Creating an Automatic Speech Recognition System

Overview

• When I studied abroad at the University of Edinburgh, I took a course that explored the history and present of Automatic Speech Recognition.
• In this course, we were tasked with creating a speech recognition system based on weighted finite-state transducers (WFSTs) and a Viterbi decoder.
• We created the speech recognition system using the library openfst_python and worked on reducing the word error rate and increasing the computational efficiency of the algorithm.

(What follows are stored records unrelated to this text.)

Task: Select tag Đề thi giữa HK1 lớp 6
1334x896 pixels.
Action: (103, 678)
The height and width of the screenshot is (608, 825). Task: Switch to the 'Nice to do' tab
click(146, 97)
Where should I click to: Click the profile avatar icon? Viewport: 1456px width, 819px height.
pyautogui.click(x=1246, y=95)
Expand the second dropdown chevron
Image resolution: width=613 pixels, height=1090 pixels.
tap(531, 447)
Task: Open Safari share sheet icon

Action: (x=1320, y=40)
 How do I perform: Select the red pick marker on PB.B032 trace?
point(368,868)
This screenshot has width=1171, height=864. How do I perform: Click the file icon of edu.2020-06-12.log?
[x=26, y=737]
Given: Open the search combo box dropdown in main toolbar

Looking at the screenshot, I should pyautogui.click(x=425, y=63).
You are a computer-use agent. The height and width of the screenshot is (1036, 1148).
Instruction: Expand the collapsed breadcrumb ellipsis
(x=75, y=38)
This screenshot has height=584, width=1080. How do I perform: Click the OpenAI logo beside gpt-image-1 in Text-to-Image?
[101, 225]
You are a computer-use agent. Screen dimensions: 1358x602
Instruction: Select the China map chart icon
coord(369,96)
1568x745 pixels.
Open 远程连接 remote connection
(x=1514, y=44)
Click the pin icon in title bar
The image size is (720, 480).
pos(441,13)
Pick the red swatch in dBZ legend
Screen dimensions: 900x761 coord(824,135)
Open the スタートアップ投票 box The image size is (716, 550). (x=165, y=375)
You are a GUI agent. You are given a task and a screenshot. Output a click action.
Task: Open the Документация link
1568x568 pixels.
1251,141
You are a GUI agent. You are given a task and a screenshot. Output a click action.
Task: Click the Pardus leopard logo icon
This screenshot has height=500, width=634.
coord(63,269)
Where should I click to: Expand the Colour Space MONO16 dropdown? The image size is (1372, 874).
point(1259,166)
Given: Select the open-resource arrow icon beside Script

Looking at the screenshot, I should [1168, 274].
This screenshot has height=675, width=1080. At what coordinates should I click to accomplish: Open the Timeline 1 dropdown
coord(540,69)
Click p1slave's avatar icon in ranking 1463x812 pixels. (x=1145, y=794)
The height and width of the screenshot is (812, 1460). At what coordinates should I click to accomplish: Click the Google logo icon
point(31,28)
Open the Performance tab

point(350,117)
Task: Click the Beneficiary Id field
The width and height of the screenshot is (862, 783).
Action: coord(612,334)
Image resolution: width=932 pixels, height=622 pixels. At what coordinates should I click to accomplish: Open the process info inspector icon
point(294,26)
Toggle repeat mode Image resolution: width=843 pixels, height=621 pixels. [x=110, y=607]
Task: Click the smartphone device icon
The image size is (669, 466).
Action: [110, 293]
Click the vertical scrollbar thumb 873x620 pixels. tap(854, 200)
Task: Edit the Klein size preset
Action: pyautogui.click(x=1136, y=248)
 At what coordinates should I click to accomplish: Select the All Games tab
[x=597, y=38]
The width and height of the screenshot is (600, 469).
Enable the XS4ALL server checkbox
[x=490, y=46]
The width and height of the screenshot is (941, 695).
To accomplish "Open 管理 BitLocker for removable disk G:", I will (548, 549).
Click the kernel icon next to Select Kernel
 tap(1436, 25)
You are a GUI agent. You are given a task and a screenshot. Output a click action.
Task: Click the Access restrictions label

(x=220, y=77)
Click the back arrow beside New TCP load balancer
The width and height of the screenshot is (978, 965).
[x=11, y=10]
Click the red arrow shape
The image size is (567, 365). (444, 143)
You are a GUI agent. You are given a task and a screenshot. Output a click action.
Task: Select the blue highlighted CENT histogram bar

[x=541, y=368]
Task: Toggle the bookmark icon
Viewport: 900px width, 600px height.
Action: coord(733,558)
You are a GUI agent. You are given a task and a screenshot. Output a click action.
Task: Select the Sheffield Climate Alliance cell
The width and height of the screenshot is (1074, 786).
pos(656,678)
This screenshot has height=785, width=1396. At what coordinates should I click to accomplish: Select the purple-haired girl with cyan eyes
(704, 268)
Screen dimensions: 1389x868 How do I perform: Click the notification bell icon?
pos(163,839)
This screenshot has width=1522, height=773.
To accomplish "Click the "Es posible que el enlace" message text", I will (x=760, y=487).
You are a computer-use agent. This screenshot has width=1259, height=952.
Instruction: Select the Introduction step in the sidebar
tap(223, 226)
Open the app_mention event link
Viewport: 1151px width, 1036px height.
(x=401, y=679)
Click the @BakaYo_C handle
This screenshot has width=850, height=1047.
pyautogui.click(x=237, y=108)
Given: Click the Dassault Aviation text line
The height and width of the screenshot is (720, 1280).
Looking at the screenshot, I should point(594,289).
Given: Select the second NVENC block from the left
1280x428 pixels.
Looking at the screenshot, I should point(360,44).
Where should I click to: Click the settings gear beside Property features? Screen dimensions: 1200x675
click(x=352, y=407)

We did this by running various experiments:
  • Tuning transition probabilities, self-loop probabilities, and final probabilities.
  • Testing different WFSTs, based on uni-gram or n-gram word occurrence probabilities and adding optional silences between words.
  • Enhancing the Viterbi decoder by pruning the search-tree with different strategies.
  • Improving the efficiency of the decoder by using a tree-structured lexicon with language model look-ahead.
• Through these experiments, we were able to increase the performance of the system drastically. Additionally, I now understand clearly how automatic speech recognition can work without neural networks. Such approaches are still used today, for example in low-resource environments.

Context

• 🗓️ Timeline: 01/2022 — 06/2022
• 🛠️ Project Type: Course project in Automatic Speech Recognition at the University of Edinburgh, UK
• 👥 Team size: 2

Technologies/Keywords

• Automatic Speech Recognition (ASR)
• Weighted Finite-State Transducers (WFSTs)
• Viterbi Decoder
• openfst_python Library
• Word Error Rate
• Computational Efficiency
• Transition Probabilities
• Self-Loop Probabilities
• Final Probabilities
• Uni-Gram Word Occurrence Probabilities
• N-Gram Word Occurrence Probabilities
• Optional Silences in Speech Recognition
• Pruning the Search-Tree in Decoders
• Tree-Structured Lexicon
• Language Model Look-Ahead
• Non-Neural Network Approaches in ASR
• State Machine Representation of Speech
• Deep Learning in Speech Recognition

Impressions

On a high level, speech can be represented as a state machine. Sound waves can be mapped to state transitions, making it possible to traverse through the state machine. Reaching a certain state can be understood as having recognized a certain word, e.g. “Peter”, as in the figure below:

The problem with explicitly modeling states is that the size of the state machine quickly gets out of hand. There are ways of improving this situation, for example by merging multiple states into one, but the underlying problem remains. Today, almost all speech recognition systems rely on deep learning instead.